Spin-$\frac{1}{2}$ particles in chemistry Electrons and protons are spin-$\frac{1}{2}$ particles, so under a rotation by 360$^\circ$, their wavefunction changes by a sign.  They are also commonly found alone in chemical reactions, especially protons (H$^+$ ions).  Does this 720$^\circ$ rotation-invariance property have any important effects on chemistry?
 A: I almost voted to close your question as a duplicate of How do you rotate spin of an electron?. This would be controversial because the question looks related at a first glance, but ACuriousMind's answer to that question also (indirectly) answers this question.
When we talk about rotating an electron, or any fermion, we are not talking about a physical rotation in the sense of rotating any macroscopic body. ACuriousMind explains this very clearly here. So the rotational properties of the fermion wavefunction have no direct physical relevance to chemistry.
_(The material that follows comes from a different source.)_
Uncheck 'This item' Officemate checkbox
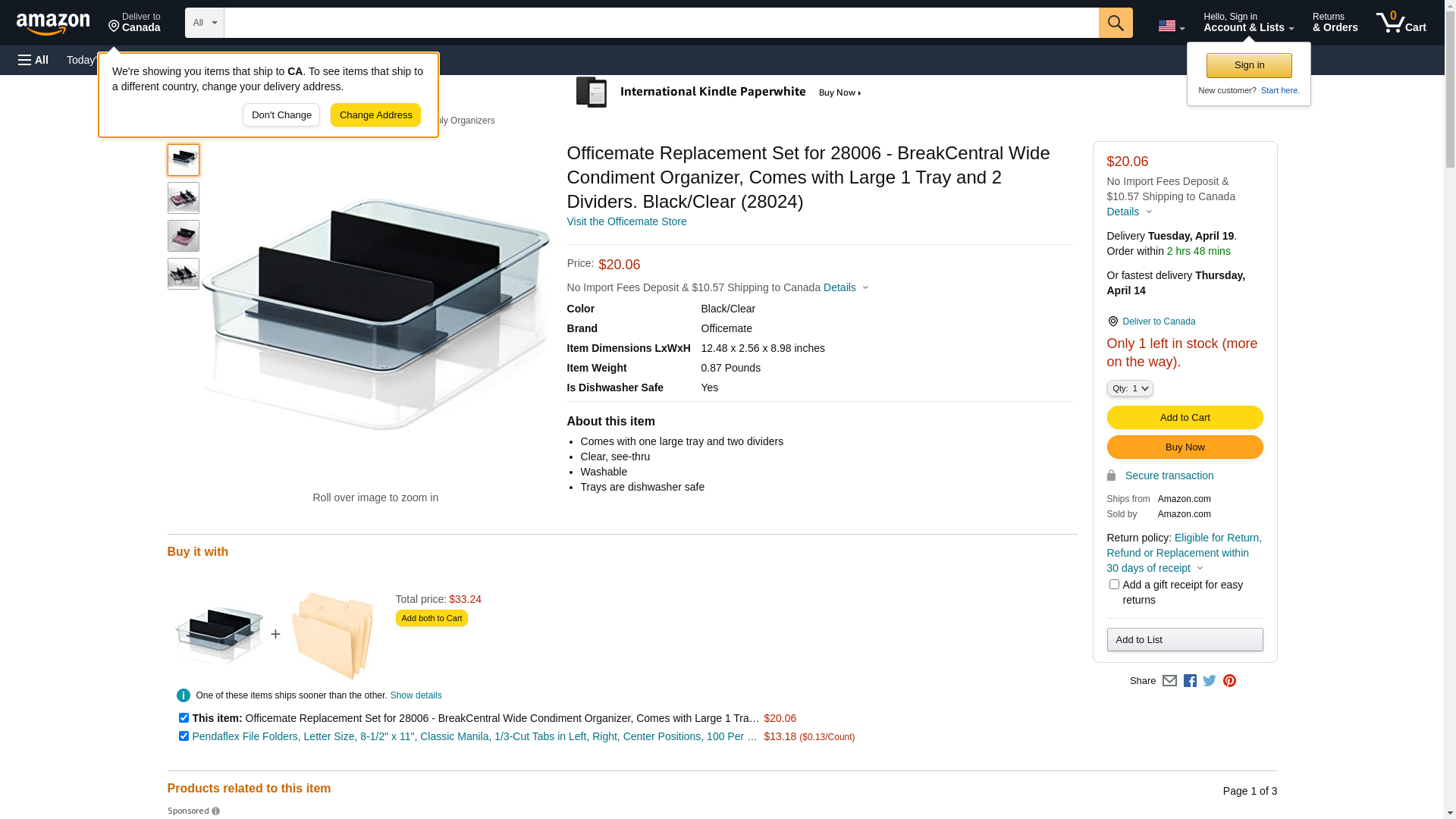 pos(184,717)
If you rotate an electron by $2\pi$ it's still the same electron.
For completeness I should make the obvious comment that the fact electrons are fermions means they obey Fermi-Dirac statistics and this underlies all of chemistry. So in this sense the rotational behaviour is intimately related to chemistry. However I assume you're asking specifically about rotation and not about the effect of the electron being a fermion.
A: In quantum physics and quantum chemistry , spin isnt an actual rotation of a particle , it is just a quantum property of a particle.